The International Monetary Fund (IMF) indicated its displeasure with Estrada last week. In a leaked confidential memorandum, the IMF stated that even in the “best-case scenario” it did not envisage the Estrada administration being able to achieve a budget surplus by the end of his term in 2004. The IMF had earlier criticised the government for failing to rein in spending and increase tax revenue.

Economic commentators have forecast that the Philippine economy and the peso will deteriorate further under the impact of higher oil prices and falling demand for electronics exports, compounded by the country's political stalemate. Economist Ponciano Intal told AsiaWeek at the end of November: “The Philippines' economic performance is 100 percent linked to its political crisis.” He pointed out that to stay competitive in hi-tech electronic exports “you need foreign investment—and foreign investment won't come unless Estrada resigns”.

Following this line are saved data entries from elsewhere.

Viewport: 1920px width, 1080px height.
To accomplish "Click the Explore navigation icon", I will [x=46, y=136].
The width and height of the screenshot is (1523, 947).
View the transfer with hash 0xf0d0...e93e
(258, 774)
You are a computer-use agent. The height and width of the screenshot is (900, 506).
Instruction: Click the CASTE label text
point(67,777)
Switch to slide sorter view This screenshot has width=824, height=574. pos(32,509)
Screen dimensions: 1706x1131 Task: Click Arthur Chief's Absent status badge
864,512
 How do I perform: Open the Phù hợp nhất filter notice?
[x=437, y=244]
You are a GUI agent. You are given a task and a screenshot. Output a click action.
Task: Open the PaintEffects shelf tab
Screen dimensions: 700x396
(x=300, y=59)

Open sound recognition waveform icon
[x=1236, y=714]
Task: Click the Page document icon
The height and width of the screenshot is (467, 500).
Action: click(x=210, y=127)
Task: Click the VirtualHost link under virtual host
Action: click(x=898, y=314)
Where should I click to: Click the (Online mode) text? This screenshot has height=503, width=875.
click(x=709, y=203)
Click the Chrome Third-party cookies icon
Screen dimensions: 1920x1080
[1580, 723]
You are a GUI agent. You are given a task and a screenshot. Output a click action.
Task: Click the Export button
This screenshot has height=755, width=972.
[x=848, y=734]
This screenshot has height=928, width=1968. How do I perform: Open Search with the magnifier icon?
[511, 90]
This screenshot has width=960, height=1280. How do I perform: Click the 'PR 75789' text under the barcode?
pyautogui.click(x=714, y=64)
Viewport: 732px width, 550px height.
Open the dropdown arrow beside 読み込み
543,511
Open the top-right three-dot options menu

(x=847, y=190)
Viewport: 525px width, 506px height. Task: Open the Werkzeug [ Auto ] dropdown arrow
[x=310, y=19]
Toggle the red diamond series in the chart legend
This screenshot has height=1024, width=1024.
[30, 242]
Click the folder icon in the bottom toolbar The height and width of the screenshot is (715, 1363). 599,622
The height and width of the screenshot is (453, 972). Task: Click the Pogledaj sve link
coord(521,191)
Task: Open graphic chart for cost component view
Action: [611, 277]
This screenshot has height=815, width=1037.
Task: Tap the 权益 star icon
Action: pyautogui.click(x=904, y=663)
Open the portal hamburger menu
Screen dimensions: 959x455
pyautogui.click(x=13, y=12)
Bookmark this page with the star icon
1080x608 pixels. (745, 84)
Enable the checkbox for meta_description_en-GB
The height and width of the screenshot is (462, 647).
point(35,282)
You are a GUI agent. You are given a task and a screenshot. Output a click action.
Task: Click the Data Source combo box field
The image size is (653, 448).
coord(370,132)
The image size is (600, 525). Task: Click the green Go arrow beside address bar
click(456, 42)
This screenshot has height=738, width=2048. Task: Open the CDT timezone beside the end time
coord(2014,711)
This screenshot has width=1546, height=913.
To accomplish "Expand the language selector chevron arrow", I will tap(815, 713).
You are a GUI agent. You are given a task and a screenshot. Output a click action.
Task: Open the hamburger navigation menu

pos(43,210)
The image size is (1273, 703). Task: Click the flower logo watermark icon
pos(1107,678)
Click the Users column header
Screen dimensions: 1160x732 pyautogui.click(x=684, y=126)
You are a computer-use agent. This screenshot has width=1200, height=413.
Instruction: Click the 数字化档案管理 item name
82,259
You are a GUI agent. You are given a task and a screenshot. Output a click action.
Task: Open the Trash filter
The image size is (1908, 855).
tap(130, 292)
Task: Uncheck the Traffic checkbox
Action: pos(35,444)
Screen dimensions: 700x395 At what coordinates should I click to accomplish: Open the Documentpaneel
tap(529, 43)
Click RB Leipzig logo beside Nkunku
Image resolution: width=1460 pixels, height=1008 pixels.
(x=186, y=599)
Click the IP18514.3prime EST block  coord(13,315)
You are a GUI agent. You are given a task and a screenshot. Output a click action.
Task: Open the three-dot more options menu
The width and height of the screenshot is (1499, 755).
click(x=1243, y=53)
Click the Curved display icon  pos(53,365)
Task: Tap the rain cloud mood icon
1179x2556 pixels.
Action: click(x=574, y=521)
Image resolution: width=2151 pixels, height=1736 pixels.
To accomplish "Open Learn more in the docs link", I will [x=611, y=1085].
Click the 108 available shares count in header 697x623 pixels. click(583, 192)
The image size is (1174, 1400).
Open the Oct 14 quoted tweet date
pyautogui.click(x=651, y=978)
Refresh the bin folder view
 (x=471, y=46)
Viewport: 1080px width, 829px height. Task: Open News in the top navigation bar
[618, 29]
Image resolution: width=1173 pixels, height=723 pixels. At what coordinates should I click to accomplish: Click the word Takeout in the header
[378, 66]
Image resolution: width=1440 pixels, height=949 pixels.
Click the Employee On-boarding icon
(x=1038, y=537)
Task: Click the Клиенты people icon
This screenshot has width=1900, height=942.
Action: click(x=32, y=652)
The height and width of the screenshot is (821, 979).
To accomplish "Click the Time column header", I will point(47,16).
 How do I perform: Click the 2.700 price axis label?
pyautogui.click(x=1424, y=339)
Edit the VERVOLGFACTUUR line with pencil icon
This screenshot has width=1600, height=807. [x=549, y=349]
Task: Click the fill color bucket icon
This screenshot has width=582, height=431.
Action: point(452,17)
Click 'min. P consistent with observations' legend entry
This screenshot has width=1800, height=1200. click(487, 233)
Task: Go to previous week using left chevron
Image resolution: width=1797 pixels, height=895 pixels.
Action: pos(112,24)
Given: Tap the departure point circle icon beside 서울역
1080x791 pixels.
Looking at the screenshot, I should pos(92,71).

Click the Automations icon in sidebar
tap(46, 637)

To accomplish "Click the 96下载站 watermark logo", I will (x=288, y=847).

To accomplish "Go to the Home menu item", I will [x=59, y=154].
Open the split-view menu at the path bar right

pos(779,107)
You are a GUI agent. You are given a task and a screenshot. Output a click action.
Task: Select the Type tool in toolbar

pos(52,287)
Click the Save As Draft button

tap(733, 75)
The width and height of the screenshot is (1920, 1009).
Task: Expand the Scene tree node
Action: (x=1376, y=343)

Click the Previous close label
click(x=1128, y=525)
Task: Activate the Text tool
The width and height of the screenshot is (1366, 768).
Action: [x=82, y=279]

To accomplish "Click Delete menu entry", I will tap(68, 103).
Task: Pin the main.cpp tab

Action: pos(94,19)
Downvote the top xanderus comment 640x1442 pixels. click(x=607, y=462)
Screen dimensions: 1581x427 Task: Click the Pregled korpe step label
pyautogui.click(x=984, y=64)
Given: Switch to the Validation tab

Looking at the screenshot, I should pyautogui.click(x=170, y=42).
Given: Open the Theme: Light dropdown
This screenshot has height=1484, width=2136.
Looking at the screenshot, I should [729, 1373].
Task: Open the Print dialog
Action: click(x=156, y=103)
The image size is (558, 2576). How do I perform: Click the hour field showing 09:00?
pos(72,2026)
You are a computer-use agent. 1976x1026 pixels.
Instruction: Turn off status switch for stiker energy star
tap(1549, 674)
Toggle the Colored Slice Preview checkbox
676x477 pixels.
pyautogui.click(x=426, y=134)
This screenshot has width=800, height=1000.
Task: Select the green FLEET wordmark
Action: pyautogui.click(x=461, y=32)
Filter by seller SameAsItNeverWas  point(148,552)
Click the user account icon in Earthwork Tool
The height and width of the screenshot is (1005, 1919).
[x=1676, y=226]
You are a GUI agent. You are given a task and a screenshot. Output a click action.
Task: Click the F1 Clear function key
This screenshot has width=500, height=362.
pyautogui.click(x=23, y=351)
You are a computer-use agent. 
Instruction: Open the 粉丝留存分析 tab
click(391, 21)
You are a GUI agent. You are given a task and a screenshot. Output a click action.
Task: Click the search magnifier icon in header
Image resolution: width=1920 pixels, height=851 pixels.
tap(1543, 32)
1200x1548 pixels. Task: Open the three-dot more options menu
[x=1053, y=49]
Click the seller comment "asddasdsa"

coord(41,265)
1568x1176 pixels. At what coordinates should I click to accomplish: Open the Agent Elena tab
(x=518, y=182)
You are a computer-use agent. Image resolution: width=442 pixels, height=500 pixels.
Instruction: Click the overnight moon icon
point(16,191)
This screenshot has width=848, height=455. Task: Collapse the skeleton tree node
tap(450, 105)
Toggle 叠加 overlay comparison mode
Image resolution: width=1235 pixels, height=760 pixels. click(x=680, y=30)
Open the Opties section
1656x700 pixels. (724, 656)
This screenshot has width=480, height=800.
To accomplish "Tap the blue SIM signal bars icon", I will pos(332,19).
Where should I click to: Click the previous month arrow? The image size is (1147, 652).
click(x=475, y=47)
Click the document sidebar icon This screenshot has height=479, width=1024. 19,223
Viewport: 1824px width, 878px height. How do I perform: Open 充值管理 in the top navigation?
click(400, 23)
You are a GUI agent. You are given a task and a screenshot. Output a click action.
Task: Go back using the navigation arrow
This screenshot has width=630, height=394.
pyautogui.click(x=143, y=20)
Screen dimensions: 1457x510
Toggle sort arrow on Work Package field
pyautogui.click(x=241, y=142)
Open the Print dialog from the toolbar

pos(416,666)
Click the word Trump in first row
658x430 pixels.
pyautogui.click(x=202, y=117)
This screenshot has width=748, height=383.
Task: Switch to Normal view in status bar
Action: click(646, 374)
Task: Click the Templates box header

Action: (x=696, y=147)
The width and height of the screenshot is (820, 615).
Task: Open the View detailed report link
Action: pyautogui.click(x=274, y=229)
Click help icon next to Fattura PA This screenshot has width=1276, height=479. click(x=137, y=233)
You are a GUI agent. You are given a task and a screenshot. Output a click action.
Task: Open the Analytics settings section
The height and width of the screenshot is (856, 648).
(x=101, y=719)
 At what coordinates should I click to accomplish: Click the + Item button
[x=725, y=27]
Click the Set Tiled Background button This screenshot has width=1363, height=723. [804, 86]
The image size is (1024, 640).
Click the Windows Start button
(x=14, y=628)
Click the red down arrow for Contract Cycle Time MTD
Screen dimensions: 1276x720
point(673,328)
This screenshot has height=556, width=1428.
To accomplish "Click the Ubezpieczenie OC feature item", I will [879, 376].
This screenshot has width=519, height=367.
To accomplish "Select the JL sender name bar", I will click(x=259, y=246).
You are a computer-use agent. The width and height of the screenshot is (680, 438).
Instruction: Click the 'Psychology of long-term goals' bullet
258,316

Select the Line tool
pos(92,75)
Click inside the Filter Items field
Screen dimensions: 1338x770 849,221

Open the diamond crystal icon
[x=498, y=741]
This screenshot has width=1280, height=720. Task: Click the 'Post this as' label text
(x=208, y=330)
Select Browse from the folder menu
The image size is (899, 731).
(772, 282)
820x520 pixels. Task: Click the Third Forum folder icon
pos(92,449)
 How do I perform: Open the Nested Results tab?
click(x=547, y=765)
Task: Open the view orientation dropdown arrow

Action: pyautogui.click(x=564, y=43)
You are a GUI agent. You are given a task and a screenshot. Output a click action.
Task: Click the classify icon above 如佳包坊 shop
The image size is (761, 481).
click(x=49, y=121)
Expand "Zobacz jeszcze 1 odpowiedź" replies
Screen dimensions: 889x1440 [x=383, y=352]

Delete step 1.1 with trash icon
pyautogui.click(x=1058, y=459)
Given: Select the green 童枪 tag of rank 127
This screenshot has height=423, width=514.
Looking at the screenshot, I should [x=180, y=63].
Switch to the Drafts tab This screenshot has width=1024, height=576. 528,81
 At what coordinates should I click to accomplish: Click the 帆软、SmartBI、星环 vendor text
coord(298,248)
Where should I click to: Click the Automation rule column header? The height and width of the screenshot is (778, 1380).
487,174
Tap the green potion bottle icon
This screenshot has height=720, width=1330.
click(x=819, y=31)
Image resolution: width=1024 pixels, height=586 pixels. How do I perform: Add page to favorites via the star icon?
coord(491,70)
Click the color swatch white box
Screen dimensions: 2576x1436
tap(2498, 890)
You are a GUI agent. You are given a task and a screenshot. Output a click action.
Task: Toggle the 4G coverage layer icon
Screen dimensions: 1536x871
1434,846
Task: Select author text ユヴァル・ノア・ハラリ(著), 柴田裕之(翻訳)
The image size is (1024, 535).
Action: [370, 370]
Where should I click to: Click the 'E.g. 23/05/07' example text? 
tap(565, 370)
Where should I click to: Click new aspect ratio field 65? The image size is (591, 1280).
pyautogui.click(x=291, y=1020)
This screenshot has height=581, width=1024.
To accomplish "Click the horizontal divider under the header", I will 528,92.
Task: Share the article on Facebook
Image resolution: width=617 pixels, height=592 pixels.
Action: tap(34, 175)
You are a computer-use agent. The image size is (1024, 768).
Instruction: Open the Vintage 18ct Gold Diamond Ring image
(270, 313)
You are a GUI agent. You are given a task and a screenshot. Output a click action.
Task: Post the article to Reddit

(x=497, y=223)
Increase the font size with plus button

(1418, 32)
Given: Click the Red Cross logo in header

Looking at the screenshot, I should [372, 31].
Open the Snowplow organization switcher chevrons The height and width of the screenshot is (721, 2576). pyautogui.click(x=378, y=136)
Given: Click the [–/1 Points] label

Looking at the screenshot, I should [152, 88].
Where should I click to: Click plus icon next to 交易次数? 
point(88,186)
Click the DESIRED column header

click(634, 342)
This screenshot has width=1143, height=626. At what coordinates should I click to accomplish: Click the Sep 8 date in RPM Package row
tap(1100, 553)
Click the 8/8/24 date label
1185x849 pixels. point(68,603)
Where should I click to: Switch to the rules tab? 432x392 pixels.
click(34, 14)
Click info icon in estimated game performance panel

Even if the Senate acquits Estrada, he will face ongoing opposition from powerful sections of big business, both inside the Philippines and internationally. Guillermo Luz, executive director of the influential Makati Business Club, explained in the Far Eastern Economic Review: “People will not go back to business as usual, that's pretty clear. If the president is acquitted, people will have to see that there was a very impartial process and that is going to take some doing.”

One indication of what is in store is a report that surfaced in the German magazine Der Spiegel. It reported that German secret police had tapped mobile phone conversations between Estrada's negotiator Roberto Aventajado and Abu Sayyaf leaders—the Islamic fundamentalist group in southern Mindanao that kidnapped a number of tourists and employees from a Malaysian tourist resort earlier this year. The article quoted German police as saying that Estrada and Aventajado had taken 40 percent and 10 percent respectively from the $20 million ransom payment for the release of the hostages.

The government has vehemently denied the accusations and Estrada has ordered a law suit against Der Spiegel. But it is a further sign that there will be no let up in the pressure from ruling circles on Estrada to resign even if he does manage to survive the current impeachment trial.